Lines before the one containing "At what coordinates should I click to accomplish: Uncheck" are not wanted. Transcribe that line and all after it exactly, to the end of the entries.

○ ○ ○ ○ ○ ○ ○

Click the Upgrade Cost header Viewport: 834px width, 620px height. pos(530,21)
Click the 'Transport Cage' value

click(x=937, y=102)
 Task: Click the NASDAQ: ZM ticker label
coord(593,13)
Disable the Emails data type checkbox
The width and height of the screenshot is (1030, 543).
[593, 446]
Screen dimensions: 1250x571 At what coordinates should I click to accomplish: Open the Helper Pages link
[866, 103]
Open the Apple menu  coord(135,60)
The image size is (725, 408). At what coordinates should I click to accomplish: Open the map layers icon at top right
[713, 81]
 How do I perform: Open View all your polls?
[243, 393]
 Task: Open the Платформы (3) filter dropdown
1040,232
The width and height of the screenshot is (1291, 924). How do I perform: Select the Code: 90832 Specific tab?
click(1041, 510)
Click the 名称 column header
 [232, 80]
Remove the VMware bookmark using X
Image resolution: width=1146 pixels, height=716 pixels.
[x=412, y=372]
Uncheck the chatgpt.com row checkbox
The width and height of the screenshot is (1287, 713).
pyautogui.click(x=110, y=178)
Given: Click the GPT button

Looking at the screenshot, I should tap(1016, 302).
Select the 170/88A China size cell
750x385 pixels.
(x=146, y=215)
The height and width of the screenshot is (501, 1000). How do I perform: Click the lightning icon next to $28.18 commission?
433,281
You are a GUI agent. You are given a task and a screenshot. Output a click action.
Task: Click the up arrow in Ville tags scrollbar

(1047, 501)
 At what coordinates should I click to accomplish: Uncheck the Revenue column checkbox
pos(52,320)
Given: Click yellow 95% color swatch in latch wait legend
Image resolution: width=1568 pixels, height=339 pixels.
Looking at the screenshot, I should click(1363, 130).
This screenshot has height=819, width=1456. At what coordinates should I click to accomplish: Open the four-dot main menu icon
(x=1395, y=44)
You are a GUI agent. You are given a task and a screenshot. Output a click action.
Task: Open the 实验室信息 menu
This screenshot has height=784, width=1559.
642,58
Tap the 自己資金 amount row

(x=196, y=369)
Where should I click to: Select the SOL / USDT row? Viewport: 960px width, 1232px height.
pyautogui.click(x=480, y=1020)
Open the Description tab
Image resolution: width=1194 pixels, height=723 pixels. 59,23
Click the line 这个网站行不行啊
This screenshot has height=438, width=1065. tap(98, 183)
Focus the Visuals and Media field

○ ○ ○ ○ ○ ○ ○

• [WRITTEN SOLUTION]:
 At what coordinates should I click to accomplish: Uncheck the Revenue column checkbox
pos(52,320)
Given: Click yellow 95% color swatch in latch wait legend
Image resolution: width=1568 pixels, height=339 pixels.
Looking at the screenshot, I should click(1363, 130).
This screenshot has height=819, width=1456. At what coordinates should I click to accomplish: Open the four-dot main menu icon
(x=1395, y=44)
You are a GUI agent. You are given a task and a screenshot. Output a click action.
Task: Open the 实验室信息 menu
This screenshot has height=784, width=1559.
642,58
Tap the 自己資金 amount row

(x=196, y=369)
Where should I click to: Select the SOL / USDT row? Viewport: 960px width, 1232px height.
pyautogui.click(x=480, y=1020)
Open the Description tab
Image resolution: width=1194 pixels, height=723 pixels. 59,23
Click the line 这个网站行不行啊
This screenshot has height=438, width=1065. tap(98, 183)
Focus the Visuals and Media field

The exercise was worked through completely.